ICT - MILSTEIN   05483
INSTITUTO DE CIENCIA Y TECNOLOGIA "DR. CESAR MILSTEIN"
Unidad Ejecutora - UE
congresos y reuniones científicas
Título:
Avances en la obtención de una vacuna recombinante contra la hepetitis A
Autor/es:
OTERO M; AGUIRRE S; D'ANTUONO A; ALVAREZ P; MATTION N
Lugar:
Córdoba - Argentina
Reunión:
Congreso; XXIX Reunión Científica Anual de la Sociedad Argentina de Virología; 2009
Institución organizadora:
Sociedad de Virología
Resumen:
Avances en la obtención de una vacuna recombinante contra la Hepatitis A. La hepatitis A es la más frecuente de las hepatitis del mundo.
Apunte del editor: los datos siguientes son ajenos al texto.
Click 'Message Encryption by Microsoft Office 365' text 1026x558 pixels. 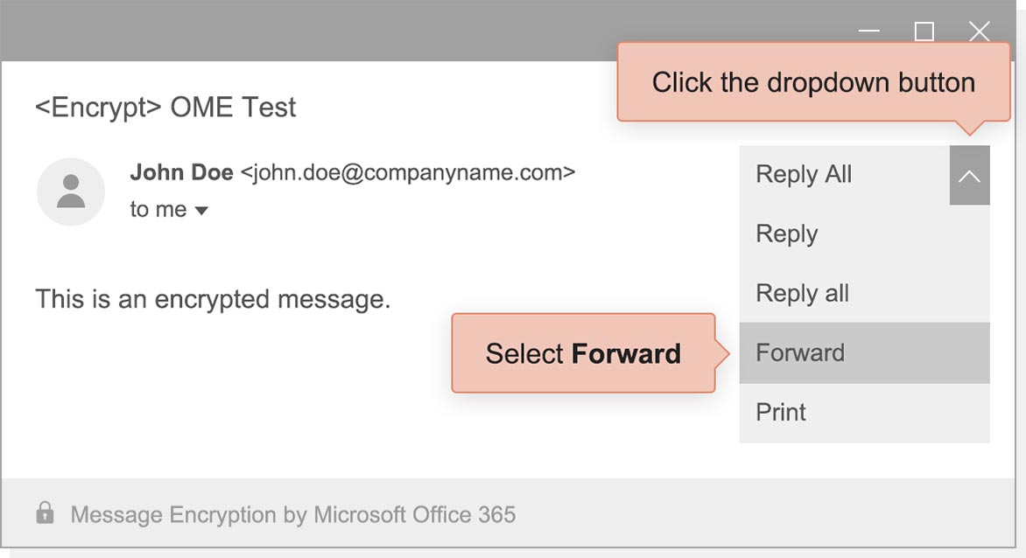coord(292,514)
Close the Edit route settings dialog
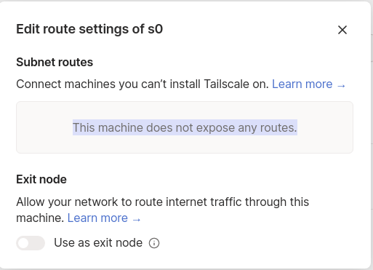The image size is (373, 270). [342, 30]
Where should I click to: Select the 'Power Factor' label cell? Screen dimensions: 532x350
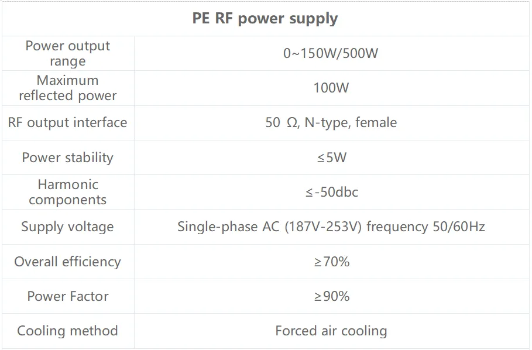pyautogui.click(x=68, y=296)
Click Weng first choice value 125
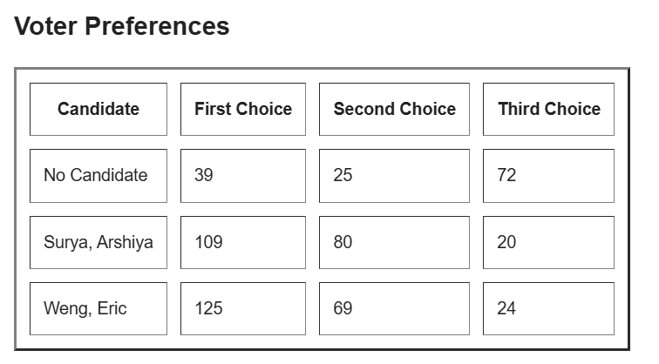659x364 pixels. pos(243,308)
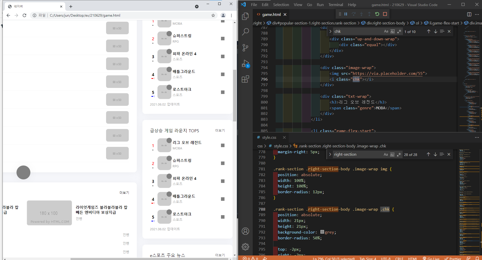482x260 pixels.
Task: Open Chrome tab search dropdown
Action: coord(197,7)
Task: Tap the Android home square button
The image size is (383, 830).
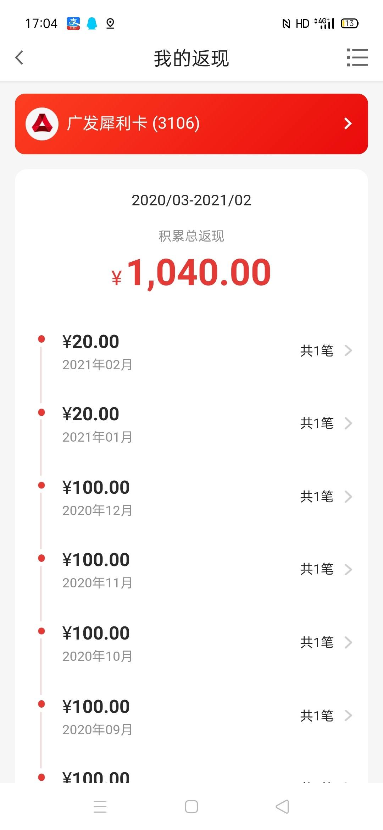Action: 192,807
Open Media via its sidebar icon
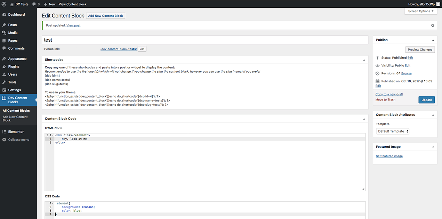The width and height of the screenshot is (442, 219). pyautogui.click(x=4, y=33)
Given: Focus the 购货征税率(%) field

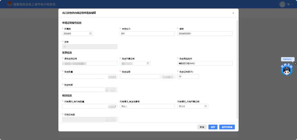Looking at the screenshot, I should pos(188,76).
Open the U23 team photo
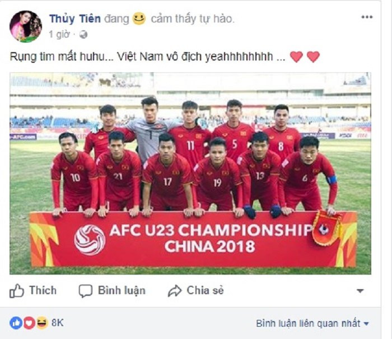The image size is (392, 339). (190, 173)
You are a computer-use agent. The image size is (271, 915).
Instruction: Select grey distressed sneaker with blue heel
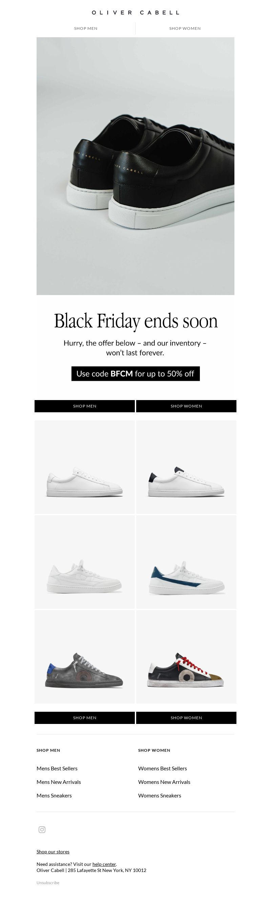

El virus de la Hepatitis A (VHA) pertenece a la familia de los picornavirus, genero hepatovirus. Este posee un genoma de ARN cadena positiva de aproximadamente 7500 bases que codifica para una poliproteína de 2227 aminoácidos, la cual es clivada por la proteasa viral 3C para generar las proteínas necesarias para la replicación y el encapsidamiento de la partícula viral. La vacuna contra la hepatitis A es actualmente la mejor protección contra la enfermedad. Estas vacunas son importadas y su valor es muy elevado, en parte debido a los altos costos de producción derivados del trabajoso proceso de cultivo in vitro, ya que VHA tiene un ciclo de replicación largo y no produce efecto citopático en cultivos celulares. El objetivo general del proyecto es evaluar diferentes sistemas de expresión, procariota y eucariota, para la producción de pseudo partículas virales del VHA. En este trabajo se amplificaron y clonaron la región de la poliproteína que codifica para la cápside viral (VP0, VP3, VP1-2A), y la proteasa viral 3C de la cepa de VHA HM175/18f (adaptada para replicar en cultivo) las cuales se ensamblaron en el mismo marco de lectura utilizando un sitio KpnI agregado mediante mutagénesis puntual. La cepa HM175/18f fue multiplicada en cultivos de células FRHK-4, donde el VHA se encuentra adaptado y produce efecto citopático.  La estrategia general consistió en la amplificación por RT-PCR de las regiones genómicas mencionadas, y su posterior ensamblado en el vector de clonado pGEMT-Easy.  Como templado se utilizó ARN viral extraído de cultivos infectados por HM175/18f utilizando Trizol®.  De esta forma se generó el plásmido pGEMT-Easy[P12A3C] que fue corroborado mediante  mapeo de restricción y secuenciamiento.  Conclusiones. Se lograron amplificar las regiones que codifican para las proteínas de la capside viral, P1-2A y para la proteasa viral, 3C. Se clonaron en el vector procariota PGEMT-Easy, en el cual se logró ensamblar el cassette de expresión P12A3C. El cassette P12A3C se utilizará para ser expresado en diferentes sistemas eucariotas y procariotas para su evaluación como antígeno vacunal.